Scientific classification
- Kingdom: Animalia
- Phylum: Arthropoda
- Class: Insecta
- Order: Odonata
- Infraorder: Anisoptera
- Family: Libellulidae
- Genus: Lyriothemis
- Species: L. acigastra
- Binomial name: Lyriothemis acigastra (Selys, 1878)
- Synonyms: Calothemis acigastra Selys, 1878

= Lyriothemis acigastra =

- Genus: Lyriothemis
- Species: acigastra
- Authority: (Selys, 1878)
- Conservation status: DD
- Synonyms: Calothemis acigastra Selys, 1878

Species of dragonfly

Lyriothemis acigastra or Little Bloodtail is a species of dragonfly in the family of Libellulidae known from India. The International Union for Conservation of Nature also cites very old collections in Burma, China and Tibet.

The genus Lyriothemis is made up of 15 species and is widespread across Asia. Three species in the genus are known from India; L. cleis, L. tricolor and L. acigastra. All three were thought to be restricted to the northeastern states of Assam and West Bengal, but, in 2013, L. acigastra and L. tricolor were recorded in the southern state of Kerala.

==Description==
It is a small dragonfly with brown-capped greenish-yellow eyes. Its thorax is blackish brown, marked with yellow. There is a broad oval antehumeral (situated in front of the fore legs) stripe and a short transverse stripe bordering it just below. Laterally there are three stripes. The wings are transparent and palely tinted with yellow at the extreme base. The abdomen in the male is blood-red, tapered from base to end, and marked with black. Segment 1 is black, with its apical border narrowly red. Segment 2 has its base broadly black and apical borderless so. Segments 3 to 8 have the borders narrowly black and the mid-dorsal carina broadly so. This mid-dorsal black stripe dilates at the apical ends of 3 to 6. Segment 9 has only a narrow short red stripe on each side. Segment 10 is entirely black. The anal appendages are black.

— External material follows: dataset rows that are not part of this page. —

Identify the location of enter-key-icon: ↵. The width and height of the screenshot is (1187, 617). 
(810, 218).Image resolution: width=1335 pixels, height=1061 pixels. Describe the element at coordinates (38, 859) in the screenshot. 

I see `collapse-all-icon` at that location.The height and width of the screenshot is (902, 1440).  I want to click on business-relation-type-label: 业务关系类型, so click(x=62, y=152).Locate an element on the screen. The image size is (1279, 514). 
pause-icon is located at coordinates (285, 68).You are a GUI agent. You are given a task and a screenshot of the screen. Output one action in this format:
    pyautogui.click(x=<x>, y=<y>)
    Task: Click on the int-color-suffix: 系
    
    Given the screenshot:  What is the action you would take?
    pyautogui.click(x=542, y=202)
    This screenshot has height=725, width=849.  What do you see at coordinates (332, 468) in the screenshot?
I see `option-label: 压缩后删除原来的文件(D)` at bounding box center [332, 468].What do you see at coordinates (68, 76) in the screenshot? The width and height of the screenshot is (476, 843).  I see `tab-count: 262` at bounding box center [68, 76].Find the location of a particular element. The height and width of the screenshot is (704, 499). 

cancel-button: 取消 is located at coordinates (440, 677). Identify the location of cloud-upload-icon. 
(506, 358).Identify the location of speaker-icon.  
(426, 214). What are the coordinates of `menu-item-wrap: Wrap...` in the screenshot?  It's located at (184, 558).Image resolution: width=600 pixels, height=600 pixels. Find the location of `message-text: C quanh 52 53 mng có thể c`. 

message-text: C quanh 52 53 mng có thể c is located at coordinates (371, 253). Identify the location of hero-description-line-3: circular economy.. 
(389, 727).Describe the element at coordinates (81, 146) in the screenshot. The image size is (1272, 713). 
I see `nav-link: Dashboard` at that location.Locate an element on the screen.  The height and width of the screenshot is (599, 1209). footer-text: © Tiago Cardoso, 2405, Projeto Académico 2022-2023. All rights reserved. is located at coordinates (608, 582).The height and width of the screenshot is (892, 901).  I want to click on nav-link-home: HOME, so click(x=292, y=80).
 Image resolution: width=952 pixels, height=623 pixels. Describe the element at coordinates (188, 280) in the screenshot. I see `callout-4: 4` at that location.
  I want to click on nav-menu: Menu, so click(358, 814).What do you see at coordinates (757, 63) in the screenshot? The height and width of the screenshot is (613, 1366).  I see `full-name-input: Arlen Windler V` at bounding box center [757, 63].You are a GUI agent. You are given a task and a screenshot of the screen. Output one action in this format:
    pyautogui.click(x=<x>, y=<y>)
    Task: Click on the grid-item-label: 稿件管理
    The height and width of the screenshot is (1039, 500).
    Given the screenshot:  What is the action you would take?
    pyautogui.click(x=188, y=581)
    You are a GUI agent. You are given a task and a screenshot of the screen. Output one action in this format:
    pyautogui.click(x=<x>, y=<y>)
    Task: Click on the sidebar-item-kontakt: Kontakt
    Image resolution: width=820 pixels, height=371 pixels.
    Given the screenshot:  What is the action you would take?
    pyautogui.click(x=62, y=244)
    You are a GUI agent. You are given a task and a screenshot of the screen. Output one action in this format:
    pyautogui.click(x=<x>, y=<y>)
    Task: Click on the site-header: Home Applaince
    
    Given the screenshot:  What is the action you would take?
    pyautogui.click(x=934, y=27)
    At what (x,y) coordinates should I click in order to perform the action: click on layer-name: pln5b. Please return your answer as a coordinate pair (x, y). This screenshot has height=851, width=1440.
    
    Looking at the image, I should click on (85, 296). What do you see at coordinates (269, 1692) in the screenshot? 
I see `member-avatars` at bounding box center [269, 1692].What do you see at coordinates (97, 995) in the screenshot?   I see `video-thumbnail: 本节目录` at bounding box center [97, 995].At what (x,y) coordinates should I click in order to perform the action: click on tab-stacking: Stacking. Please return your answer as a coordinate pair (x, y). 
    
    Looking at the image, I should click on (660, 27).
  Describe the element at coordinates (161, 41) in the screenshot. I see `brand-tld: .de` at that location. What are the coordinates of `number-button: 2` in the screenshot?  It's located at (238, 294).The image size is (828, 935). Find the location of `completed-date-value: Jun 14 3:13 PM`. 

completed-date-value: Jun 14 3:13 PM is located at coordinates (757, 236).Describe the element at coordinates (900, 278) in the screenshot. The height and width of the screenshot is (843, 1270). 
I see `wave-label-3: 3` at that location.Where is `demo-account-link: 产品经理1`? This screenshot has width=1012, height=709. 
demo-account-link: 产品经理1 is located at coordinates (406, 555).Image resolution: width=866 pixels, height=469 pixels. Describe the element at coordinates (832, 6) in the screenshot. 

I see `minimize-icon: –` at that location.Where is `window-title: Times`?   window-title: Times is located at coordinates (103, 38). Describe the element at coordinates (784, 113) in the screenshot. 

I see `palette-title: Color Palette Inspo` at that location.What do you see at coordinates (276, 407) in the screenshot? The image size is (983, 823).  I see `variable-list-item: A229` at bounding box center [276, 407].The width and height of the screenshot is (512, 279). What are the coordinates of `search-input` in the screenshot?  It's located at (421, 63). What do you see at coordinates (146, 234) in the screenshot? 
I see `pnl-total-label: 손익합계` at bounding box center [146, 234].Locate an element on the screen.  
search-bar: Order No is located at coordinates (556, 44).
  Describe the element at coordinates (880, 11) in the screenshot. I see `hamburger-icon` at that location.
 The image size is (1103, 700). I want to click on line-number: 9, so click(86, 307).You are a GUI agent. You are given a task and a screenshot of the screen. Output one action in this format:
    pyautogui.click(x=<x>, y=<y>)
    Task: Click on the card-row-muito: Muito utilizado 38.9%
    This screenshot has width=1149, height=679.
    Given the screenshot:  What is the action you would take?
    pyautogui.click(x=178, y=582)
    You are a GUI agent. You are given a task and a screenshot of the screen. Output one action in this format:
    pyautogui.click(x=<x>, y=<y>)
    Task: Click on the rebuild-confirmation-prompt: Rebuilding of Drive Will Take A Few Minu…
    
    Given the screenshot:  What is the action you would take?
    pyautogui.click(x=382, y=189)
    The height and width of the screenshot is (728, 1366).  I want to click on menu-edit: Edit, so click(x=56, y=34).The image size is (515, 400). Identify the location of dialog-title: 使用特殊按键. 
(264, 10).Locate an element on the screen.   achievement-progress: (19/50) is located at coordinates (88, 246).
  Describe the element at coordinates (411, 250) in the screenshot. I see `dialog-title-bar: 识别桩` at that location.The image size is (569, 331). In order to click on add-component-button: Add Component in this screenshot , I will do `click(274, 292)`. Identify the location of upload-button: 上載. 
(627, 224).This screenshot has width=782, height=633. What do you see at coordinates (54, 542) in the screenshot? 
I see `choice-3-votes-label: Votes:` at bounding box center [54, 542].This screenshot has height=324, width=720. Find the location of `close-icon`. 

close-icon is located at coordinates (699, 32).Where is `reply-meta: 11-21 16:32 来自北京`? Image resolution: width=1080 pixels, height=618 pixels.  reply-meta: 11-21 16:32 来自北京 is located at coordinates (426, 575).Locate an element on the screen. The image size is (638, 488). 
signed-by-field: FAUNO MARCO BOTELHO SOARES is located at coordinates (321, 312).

The female is similar to the male, except that the abdomen is cylindrical rather than tapered from base to end and is a reddish-yellow color instead of blood red.

==Habitat==
Little is known about the species' ecology or habitat, which could be because of its rarity and secretive nature. The specimens reported in 2013 were found in bushes around freshwater marshland and streams. Individuals were generally at their most active in the evening and morning; males rested at around 8 to 10 m from the ground, and preyed upon skippers and small moths.

The species closely resembles the Sri Lankan species L. defonsekai, described in 2009.